Required work: How many of the lines below contain the word "policy"? Only the number is wanted.

Source data:
● ● ● ● ●

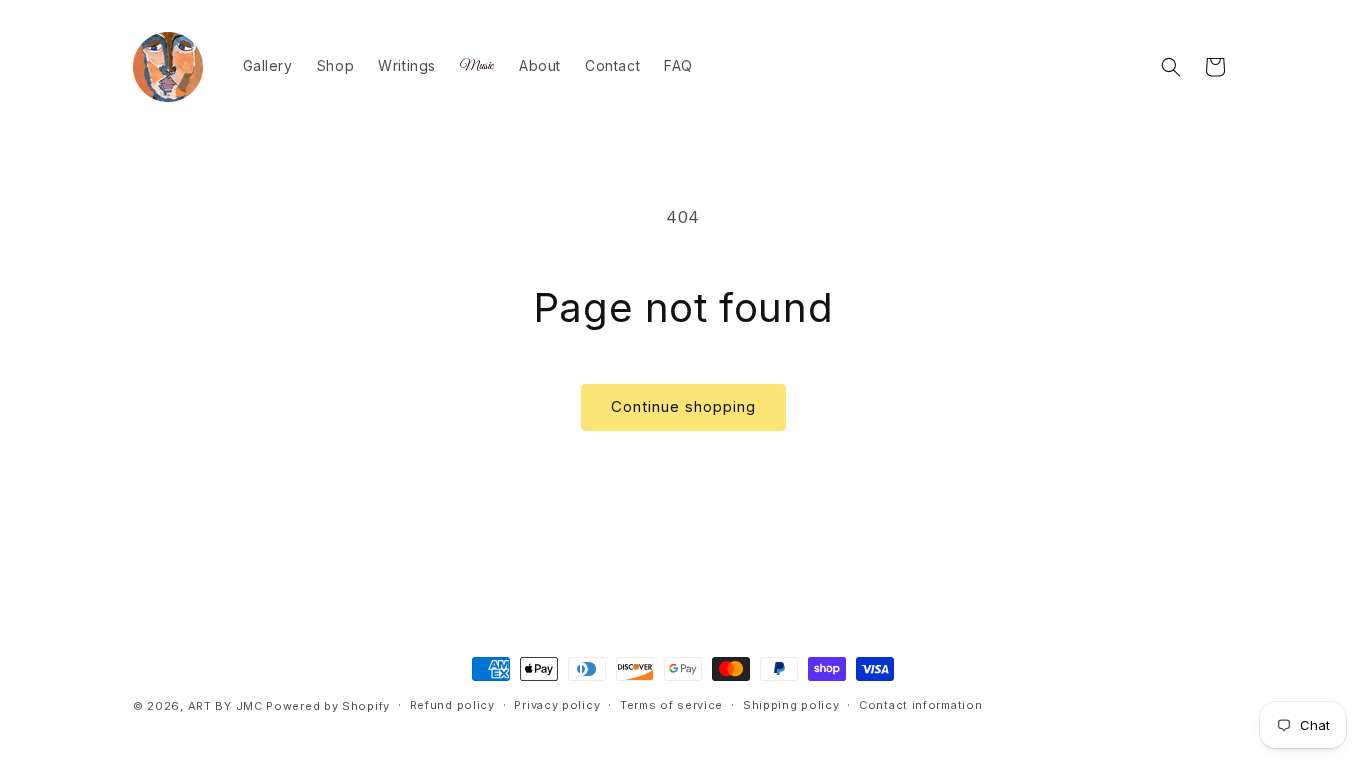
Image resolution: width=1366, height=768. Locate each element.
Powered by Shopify (328, 706)
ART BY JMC (225, 706)
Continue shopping (683, 406)
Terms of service (671, 705)
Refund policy (452, 705)
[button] (1171, 67)
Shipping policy (791, 705)
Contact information (920, 705)
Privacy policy (557, 705)
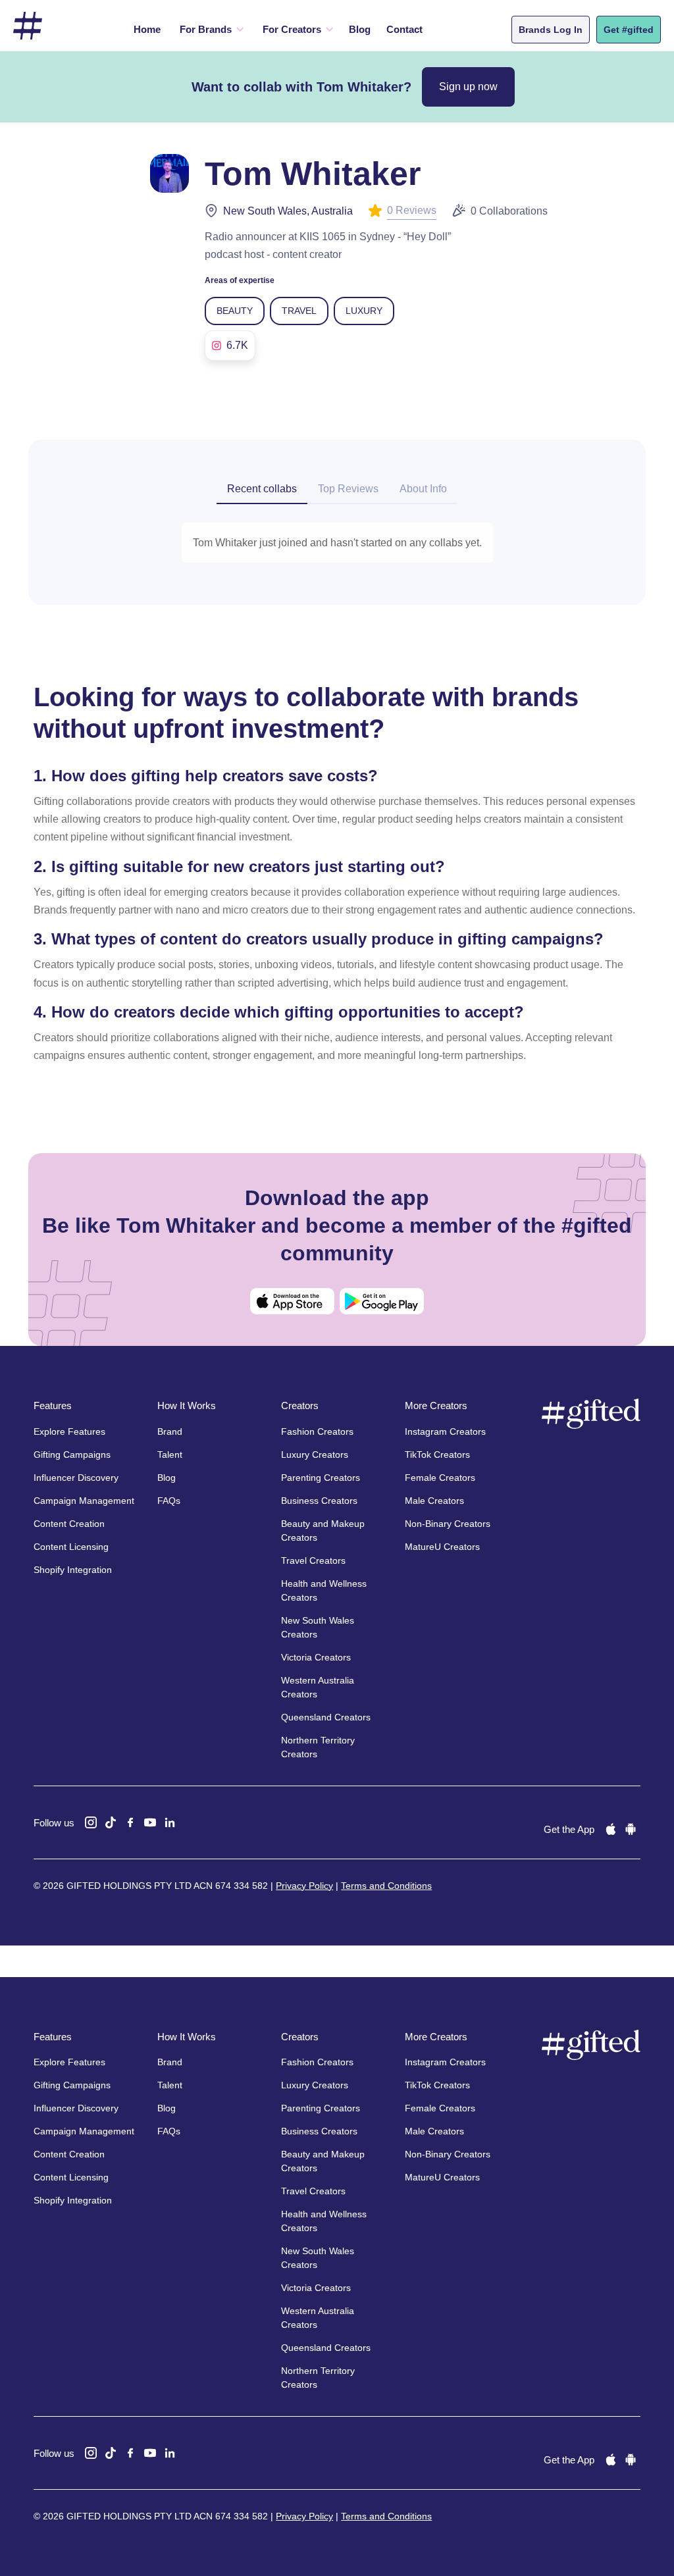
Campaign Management (84, 1500)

● ● ● ● ●

Answer for this exercise: 3